> [WORK TO BE COMPLETED] From the line containing "518x391 pixels." to the end of the listing, write out every line exactly; leave out everything else.

· · · · · · ·

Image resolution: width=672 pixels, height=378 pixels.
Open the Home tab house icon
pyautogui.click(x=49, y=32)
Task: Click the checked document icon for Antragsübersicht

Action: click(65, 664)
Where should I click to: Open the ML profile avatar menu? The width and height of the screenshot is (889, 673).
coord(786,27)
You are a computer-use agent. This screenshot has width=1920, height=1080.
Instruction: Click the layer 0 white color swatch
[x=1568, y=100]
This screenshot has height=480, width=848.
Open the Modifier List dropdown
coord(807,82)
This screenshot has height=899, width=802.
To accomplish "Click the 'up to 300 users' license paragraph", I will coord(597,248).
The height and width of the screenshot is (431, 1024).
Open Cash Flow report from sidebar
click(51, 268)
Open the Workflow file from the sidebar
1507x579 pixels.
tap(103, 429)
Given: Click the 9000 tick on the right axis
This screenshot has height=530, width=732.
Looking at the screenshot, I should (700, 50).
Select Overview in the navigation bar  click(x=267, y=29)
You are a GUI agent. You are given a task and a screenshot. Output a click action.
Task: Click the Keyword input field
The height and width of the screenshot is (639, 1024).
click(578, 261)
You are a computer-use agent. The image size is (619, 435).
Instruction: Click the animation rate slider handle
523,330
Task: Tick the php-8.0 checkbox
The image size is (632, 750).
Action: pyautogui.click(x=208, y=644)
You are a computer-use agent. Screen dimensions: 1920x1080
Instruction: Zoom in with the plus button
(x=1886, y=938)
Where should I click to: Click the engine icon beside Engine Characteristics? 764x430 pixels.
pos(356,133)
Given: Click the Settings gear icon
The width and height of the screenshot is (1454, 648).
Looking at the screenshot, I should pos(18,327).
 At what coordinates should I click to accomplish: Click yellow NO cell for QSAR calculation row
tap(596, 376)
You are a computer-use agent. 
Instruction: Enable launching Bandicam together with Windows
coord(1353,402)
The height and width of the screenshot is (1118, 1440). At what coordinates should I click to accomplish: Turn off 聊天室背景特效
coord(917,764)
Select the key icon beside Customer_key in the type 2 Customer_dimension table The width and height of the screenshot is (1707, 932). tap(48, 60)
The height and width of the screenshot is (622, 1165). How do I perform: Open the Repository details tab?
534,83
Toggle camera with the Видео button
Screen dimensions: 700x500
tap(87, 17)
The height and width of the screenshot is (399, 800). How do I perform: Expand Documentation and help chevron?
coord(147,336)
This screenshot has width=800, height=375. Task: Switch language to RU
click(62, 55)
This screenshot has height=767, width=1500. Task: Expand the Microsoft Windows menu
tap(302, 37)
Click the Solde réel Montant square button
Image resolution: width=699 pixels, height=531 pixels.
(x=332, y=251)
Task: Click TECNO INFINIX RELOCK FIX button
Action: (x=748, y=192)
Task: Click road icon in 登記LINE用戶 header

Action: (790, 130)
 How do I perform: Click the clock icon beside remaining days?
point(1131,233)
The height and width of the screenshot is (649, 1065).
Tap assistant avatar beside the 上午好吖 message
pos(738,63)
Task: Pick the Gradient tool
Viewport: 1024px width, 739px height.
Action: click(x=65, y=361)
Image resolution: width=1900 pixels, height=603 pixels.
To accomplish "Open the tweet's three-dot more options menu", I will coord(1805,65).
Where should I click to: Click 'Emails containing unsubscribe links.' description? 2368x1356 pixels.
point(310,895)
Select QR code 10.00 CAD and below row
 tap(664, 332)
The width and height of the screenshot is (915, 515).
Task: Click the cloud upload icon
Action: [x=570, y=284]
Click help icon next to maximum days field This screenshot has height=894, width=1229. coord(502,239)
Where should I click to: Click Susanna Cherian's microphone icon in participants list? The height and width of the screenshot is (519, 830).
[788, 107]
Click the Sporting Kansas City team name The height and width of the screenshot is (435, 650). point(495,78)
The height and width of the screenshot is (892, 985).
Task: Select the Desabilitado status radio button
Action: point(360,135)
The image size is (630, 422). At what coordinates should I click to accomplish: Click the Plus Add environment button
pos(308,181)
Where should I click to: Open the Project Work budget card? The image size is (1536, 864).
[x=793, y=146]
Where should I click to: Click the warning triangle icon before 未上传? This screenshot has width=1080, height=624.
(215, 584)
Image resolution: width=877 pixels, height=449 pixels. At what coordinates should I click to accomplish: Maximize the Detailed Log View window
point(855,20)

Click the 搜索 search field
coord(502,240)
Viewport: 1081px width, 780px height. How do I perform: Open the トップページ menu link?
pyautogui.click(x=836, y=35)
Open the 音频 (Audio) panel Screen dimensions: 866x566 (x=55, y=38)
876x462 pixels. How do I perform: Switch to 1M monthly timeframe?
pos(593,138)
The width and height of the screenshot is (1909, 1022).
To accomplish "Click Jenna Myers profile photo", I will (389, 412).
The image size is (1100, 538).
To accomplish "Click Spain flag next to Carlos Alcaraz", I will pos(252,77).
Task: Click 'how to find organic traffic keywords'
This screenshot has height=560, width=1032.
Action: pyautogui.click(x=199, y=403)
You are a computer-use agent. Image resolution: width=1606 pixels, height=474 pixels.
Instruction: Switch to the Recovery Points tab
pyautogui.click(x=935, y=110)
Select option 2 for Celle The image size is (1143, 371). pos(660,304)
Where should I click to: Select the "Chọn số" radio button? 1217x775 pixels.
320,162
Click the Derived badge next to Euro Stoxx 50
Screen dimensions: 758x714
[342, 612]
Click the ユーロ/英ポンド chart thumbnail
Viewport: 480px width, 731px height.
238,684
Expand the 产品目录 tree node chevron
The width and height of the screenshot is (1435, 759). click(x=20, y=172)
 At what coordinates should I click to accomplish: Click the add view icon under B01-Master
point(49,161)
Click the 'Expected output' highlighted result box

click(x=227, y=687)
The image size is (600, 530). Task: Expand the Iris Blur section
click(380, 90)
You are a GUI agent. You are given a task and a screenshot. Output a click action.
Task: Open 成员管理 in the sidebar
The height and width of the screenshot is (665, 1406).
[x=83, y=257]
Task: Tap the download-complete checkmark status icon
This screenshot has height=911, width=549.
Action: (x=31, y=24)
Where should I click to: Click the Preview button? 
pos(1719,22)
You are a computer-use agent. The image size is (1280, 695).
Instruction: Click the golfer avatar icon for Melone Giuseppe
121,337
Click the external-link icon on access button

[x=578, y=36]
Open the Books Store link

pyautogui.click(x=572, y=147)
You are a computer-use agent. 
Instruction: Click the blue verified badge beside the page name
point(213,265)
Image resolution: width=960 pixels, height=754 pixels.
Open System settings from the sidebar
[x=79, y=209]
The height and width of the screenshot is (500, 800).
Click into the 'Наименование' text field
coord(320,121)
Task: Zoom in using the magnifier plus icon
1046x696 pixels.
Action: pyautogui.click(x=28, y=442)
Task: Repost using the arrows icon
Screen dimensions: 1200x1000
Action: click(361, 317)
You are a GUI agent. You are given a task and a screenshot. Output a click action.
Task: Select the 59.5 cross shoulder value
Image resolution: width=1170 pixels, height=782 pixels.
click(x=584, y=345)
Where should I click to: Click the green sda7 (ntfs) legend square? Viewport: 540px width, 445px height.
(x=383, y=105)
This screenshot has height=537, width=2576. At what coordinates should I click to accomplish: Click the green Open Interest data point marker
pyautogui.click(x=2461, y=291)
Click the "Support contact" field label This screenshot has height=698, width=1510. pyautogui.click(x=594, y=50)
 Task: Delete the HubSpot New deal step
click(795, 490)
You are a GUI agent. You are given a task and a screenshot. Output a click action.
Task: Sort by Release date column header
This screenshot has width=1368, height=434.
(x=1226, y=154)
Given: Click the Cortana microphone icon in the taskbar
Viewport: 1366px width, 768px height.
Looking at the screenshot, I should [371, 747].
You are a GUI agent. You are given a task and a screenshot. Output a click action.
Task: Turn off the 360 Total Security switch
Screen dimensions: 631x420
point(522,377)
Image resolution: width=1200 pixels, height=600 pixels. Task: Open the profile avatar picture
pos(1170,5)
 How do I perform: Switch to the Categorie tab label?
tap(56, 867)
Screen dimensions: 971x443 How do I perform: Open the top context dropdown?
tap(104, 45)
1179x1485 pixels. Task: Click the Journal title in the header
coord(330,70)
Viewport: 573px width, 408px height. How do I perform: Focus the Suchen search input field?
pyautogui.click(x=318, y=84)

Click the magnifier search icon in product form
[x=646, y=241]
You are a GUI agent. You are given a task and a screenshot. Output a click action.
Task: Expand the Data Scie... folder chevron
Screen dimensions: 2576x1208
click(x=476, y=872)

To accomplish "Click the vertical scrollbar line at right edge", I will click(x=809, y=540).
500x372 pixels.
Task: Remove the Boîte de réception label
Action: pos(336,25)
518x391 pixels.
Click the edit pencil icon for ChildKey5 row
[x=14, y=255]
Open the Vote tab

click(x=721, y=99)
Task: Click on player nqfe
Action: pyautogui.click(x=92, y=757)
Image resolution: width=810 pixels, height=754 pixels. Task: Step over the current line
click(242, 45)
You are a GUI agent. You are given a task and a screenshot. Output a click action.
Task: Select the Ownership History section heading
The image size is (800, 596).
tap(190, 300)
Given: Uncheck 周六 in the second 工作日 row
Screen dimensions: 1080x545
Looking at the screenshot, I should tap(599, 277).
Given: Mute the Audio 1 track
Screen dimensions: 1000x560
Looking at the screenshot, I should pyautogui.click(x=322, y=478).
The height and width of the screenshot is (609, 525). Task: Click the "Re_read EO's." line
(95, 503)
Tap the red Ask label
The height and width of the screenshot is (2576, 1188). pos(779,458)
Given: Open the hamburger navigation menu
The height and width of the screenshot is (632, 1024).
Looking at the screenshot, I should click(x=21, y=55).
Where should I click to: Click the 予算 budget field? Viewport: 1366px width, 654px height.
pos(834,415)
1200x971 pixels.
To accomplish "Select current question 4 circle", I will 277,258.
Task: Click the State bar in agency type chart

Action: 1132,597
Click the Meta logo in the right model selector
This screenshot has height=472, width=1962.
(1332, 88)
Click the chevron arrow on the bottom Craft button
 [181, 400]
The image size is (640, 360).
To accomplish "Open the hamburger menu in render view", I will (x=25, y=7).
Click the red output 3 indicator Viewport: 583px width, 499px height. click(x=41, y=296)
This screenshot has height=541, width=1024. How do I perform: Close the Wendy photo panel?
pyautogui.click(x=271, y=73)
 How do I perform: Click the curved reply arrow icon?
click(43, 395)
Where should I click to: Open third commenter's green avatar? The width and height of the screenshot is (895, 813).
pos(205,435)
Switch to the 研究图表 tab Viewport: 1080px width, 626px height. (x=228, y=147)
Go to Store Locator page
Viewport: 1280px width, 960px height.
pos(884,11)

· · · · · · ·

> [SOLUTION]
518x391 pixels.
Click the edit pencil icon for ChildKey5 row
[x=14, y=255]
Open the Vote tab

click(x=721, y=99)
Task: Click on player nqfe
Action: pyautogui.click(x=92, y=757)
Image resolution: width=810 pixels, height=754 pixels. Task: Step over the current line
click(242, 45)
You are a GUI agent. You are given a task and a screenshot. Output a click action.
Task: Select the Ownership History section heading
The image size is (800, 596).
tap(190, 300)
Given: Uncheck 周六 in the second 工作日 row
Screen dimensions: 1080x545
Looking at the screenshot, I should tap(599, 277).
Given: Mute the Audio 1 track
Screen dimensions: 1000x560
Looking at the screenshot, I should pyautogui.click(x=322, y=478).
The height and width of the screenshot is (609, 525). Task: Click the "Re_read EO's." line
(95, 503)
Tap the red Ask label
The height and width of the screenshot is (2576, 1188). pos(779,458)
Given: Open the hamburger navigation menu
The height and width of the screenshot is (632, 1024).
Looking at the screenshot, I should click(x=21, y=55).
Where should I click to: Click the 予算 budget field? Viewport: 1366px width, 654px height.
pos(834,415)
1200x971 pixels.
To accomplish "Select current question 4 circle", I will 277,258.
Task: Click the State bar in agency type chart

Action: 1132,597
Click the Meta logo in the right model selector
This screenshot has height=472, width=1962.
(1332, 88)
Click the chevron arrow on the bottom Craft button
 [181, 400]
The image size is (640, 360).
To accomplish "Open the hamburger menu in render view", I will (x=25, y=7).
Click the red output 3 indicator Viewport: 583px width, 499px height. click(x=41, y=296)
This screenshot has height=541, width=1024. How do I perform: Close the Wendy photo panel?
pyautogui.click(x=271, y=73)
 How do I perform: Click the curved reply arrow icon?
click(43, 395)
Where should I click to: Open third commenter's green avatar? The width and height of the screenshot is (895, 813).
pos(205,435)
Switch to the 研究图表 tab Viewport: 1080px width, 626px height. (x=228, y=147)
Go to Store Locator page
Viewport: 1280px width, 960px height.
pos(884,11)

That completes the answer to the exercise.